SB 977 Creates New Health Policy Advisory Board
SB 977 will require the AG to establish a Health Policy Advisory Board (the “Board”) to assist the AG in evaluating the health care market and assessing the anticompetitive effects of transactions both before and after its completion. This appears to be a step toward mirroring Massachusetts’s Health Policy Commission, which require notice and review of all health care provider transactions.
The Board’s main tasks include:
Reviewing transactions submitted to the AG for approval under SB 977 and recommending to the AG whether to grant or deny consent;
Evaluating and analyzing health care markets in California in general and providing recommendations to the AG’s office; and
Producing an annual report on the conditions in health care markets in California relating to acquisitions and changes of control, including, but not limited to, cost and quality analysis.
To ensure that the Board takes into consideration perspectives of different stakeholders, SB 977 requires the 12-member board be comprised of the following:
AG or AG’s designee
A university professor who specializes in health care systems, economics, and antitrust law.

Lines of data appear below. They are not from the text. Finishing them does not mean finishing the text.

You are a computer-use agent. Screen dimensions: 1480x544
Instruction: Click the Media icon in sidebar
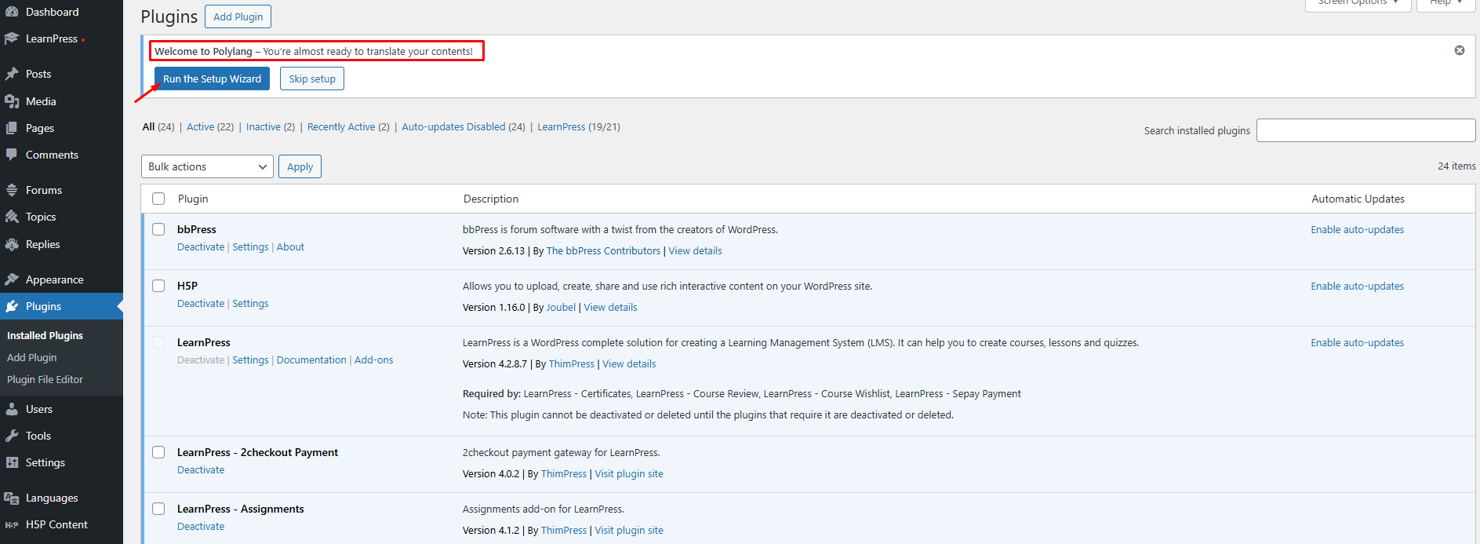point(12,101)
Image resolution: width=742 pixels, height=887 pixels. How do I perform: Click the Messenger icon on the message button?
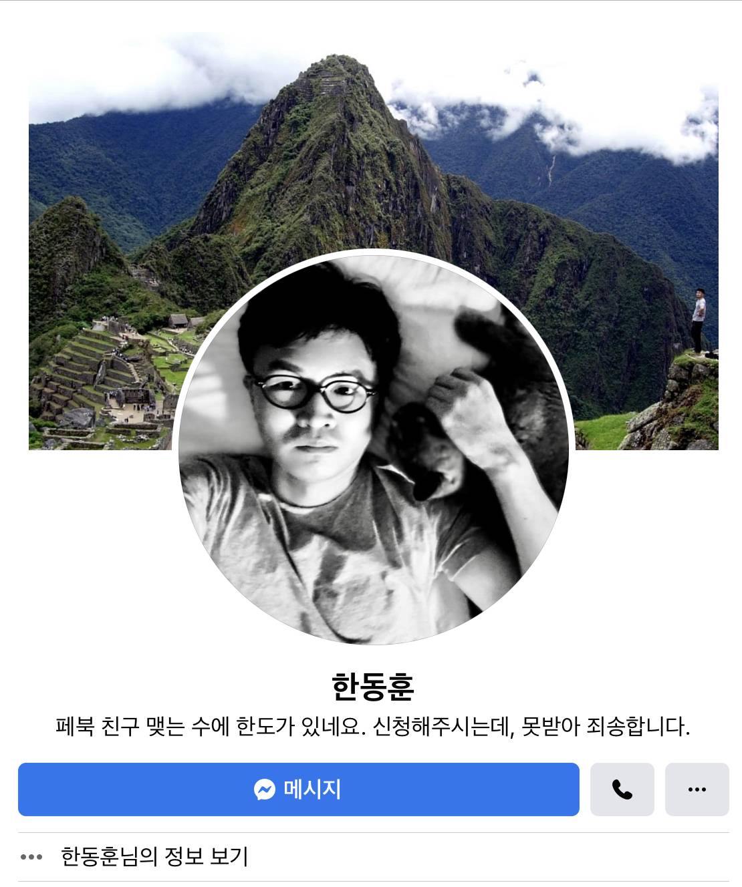[265, 789]
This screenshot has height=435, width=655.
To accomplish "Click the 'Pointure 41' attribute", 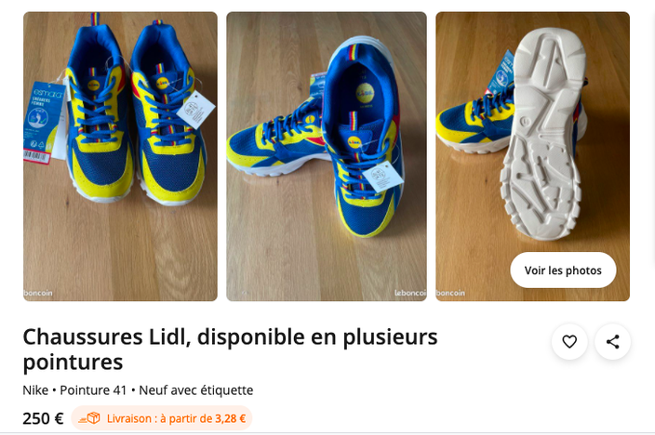I will tap(93, 390).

A person representing each of the following:
A health care system.
A health care provider
Employers as purchasers of health care services
Organizations that represent union trustees of health care trusts
2 Senate Committee on Rules appointees, one of whom shall be a representative of a consumer group
2 Speaker of the Assembly appointees, one of whom shall be a representative of a consumer group
SB 977 Has a Sunset Clause, but Repeal Not Assured
In the most recent amendments to SB 977 on August 6, the Assembly included sunset clauses that would automatically repeal the pre-transaction approval provisions on December 31, 2025 and repeal the Health Policy Advisory Board on January 1, 2027.
A sunset clause is often used to allow (or some would say, force) the legislature to evaluate the bill and determine whether the statutory regime should continue. For that reason, a sunset clause does not guarantee that the statute would be terminated. In a review of eleven states (not including California), the Mercatus Center at George Mason University found that sunset review often led to a renewal.
Some opponents of SB 977 are continuing to seek further amendments that would (i) exempt county health systems and sales of small private practices from the AG approval requirement, and (ii) narrow the definition of “private equity group.” Overall, these are technical changes that do not stray from the overall impact of the bill.
Time is ticking for SB 977 as it continues to the Assembly Appropriation Committee, which will hear the bill on August 18 and must pass the bill out of committee by August 21. The deadline for amendments to SB 977 are August 24. Finally, the Assembly and the Senate must pass the amended SB 977 by August 31. As Assembly Health Committee members noted, they may not vote for SB 977 if significant changes and clarifications are not made by then.
Since the bill’s inception in early 2020, SB 977 has gone through several iterations with material revisions on various aspects of the bill. Some of the key revisions include (i) clarifying the type of transaction impacted from “affiliations” to arrangements resulting in a “change of control,” (ii) increasing the threshold for expedited review from $500,000 to $1,000,000, and (iii) most recently (and perhaps most significantly), adding a sunset clause.
Defined as medical service study area with a population density of fewer than 250 persons per square mile and no population center in excess of 50,000 within the area, as determined by the Office of Statewide Health Planning and Development.
Cal. Corp. Code §§ 5914 - 5919, 5920 – 5925.
See Memorandum of Decision Overruling Objections of The California Attorney General to the Debtors’ Sale Motion, In re: Verity Health System of California, Inc., et al, Case. No. 2:18-bk-20151-ER at 9 (Bankr. C.D. Cal. 2018).